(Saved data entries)
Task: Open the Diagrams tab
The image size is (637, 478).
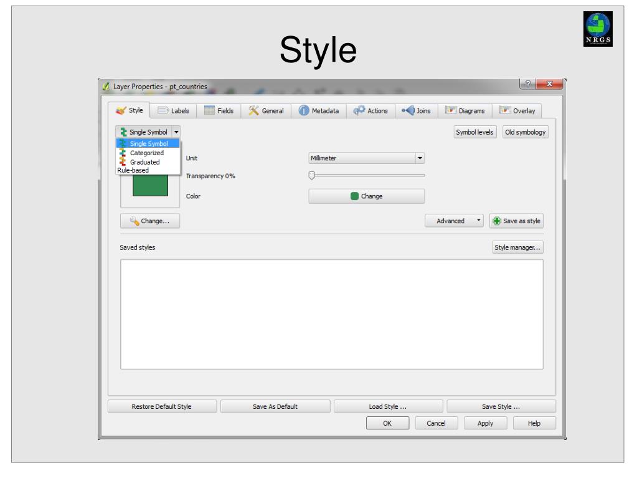Action: pyautogui.click(x=466, y=111)
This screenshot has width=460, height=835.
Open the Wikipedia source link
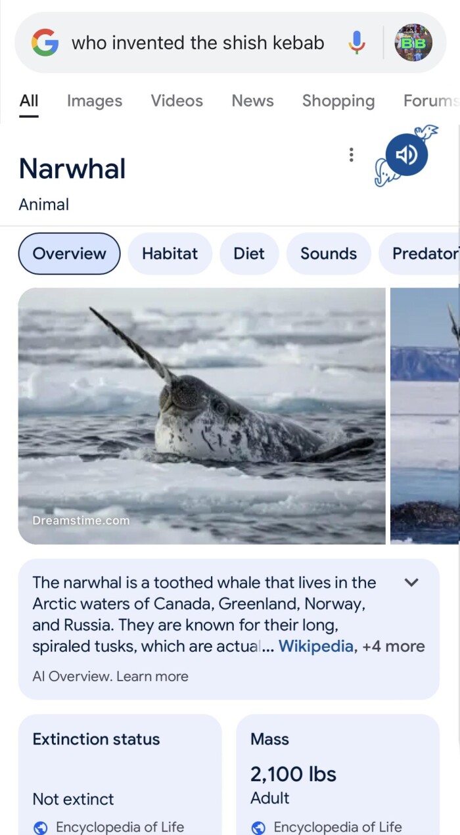coord(316,646)
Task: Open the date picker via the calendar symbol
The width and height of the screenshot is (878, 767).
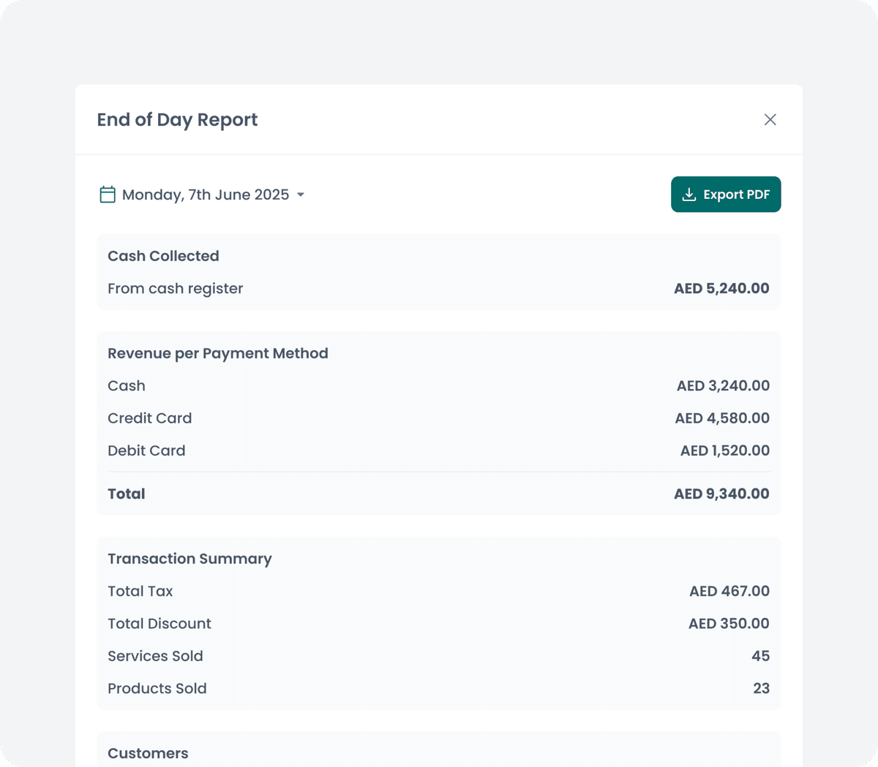Action: (x=108, y=194)
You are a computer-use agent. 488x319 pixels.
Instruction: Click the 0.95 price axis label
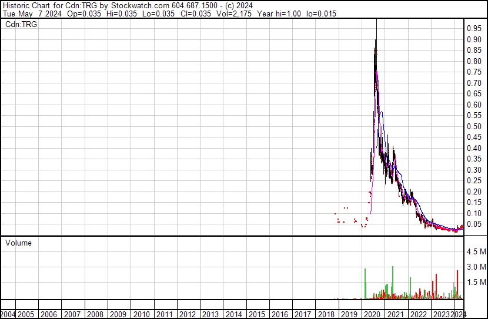474,29
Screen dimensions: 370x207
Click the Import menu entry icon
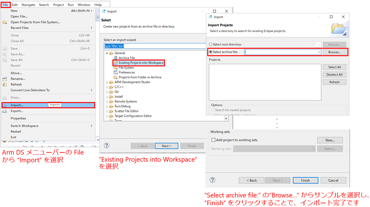pyautogui.click(x=5, y=105)
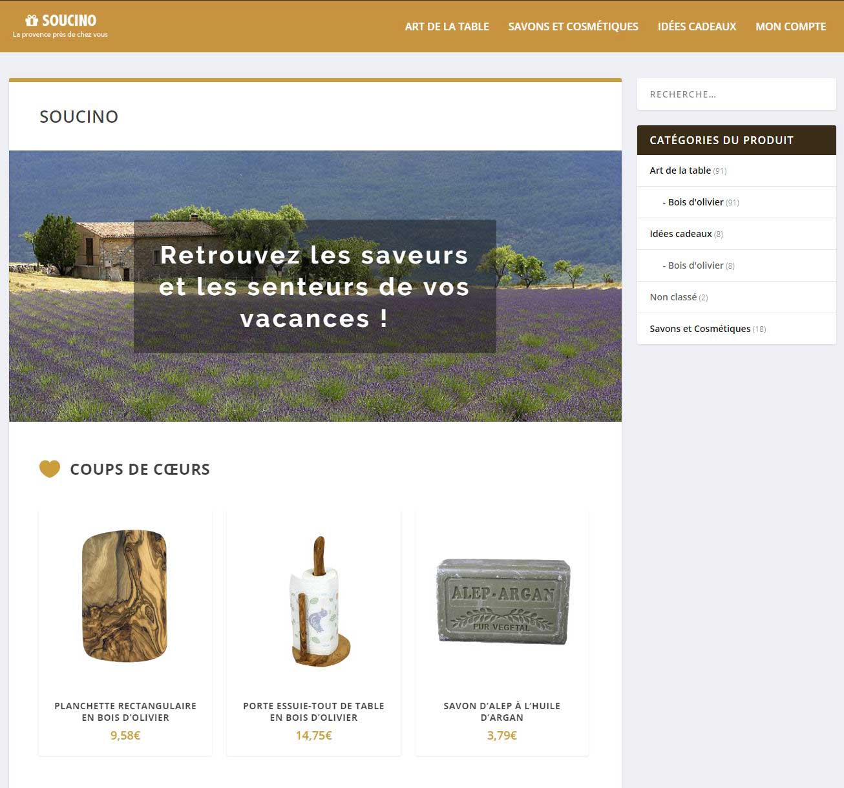This screenshot has width=844, height=788.
Task: Click the Soucino gift logo icon
Action: (x=32, y=21)
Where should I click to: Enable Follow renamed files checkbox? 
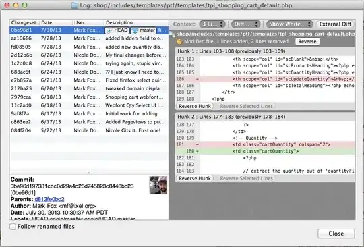13,227
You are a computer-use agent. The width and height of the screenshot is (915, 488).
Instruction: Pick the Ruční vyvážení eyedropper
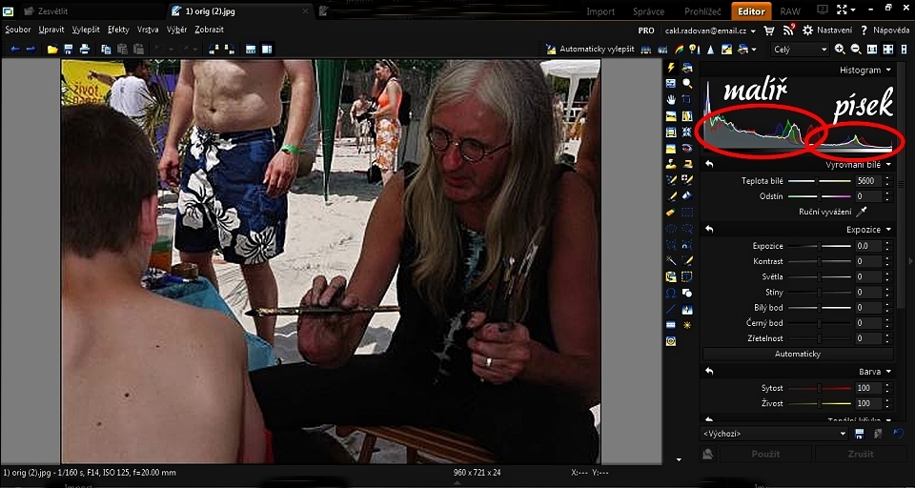tap(862, 212)
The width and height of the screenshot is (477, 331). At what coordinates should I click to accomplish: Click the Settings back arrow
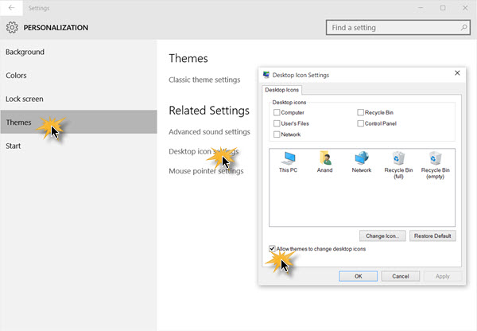[11, 8]
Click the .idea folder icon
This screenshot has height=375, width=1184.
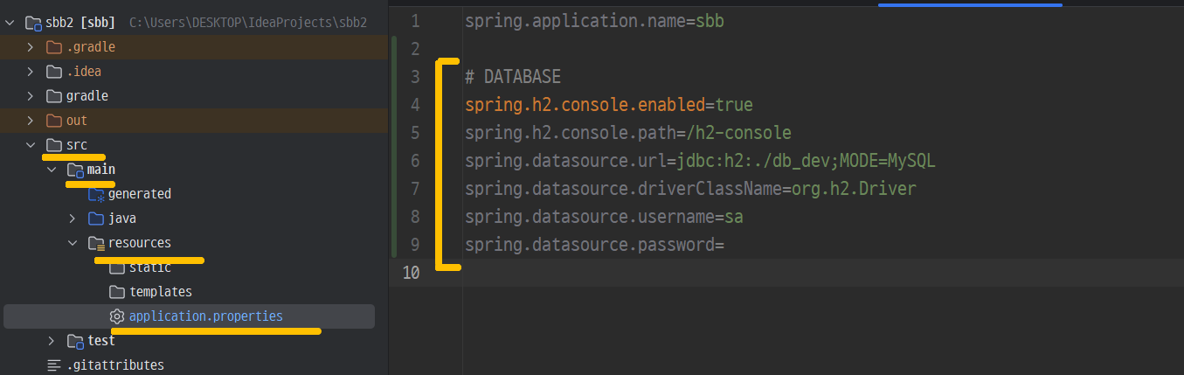pyautogui.click(x=54, y=72)
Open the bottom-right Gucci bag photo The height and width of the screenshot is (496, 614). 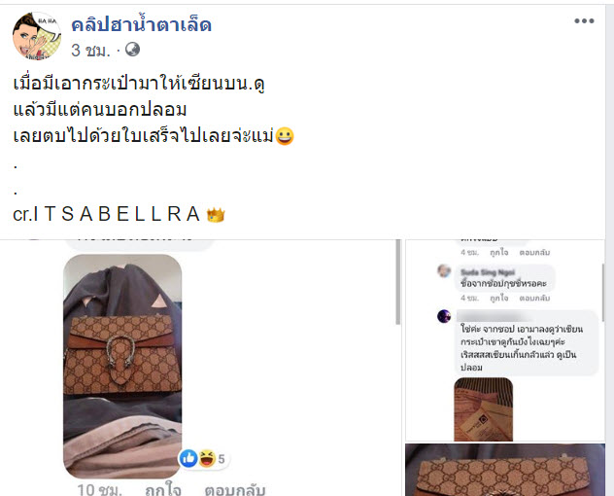(505, 470)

Exercise prompt: Whatever pictures the records hold, omit them; give again exactly the lines from the one containing "You are a computer-use agent. The" through the one containing "Click the .idea folder icon".

Task response:
You are a computer-use agent. The width and height of the screenshot is (915, 488).
Instruction: Pick the Ruční vyvážení eyedropper
tap(862, 212)
The width and height of the screenshot is (477, 331). At what coordinates should I click to accomplish: Click the Settings back arrow
[11, 8]
Click the .idea folder icon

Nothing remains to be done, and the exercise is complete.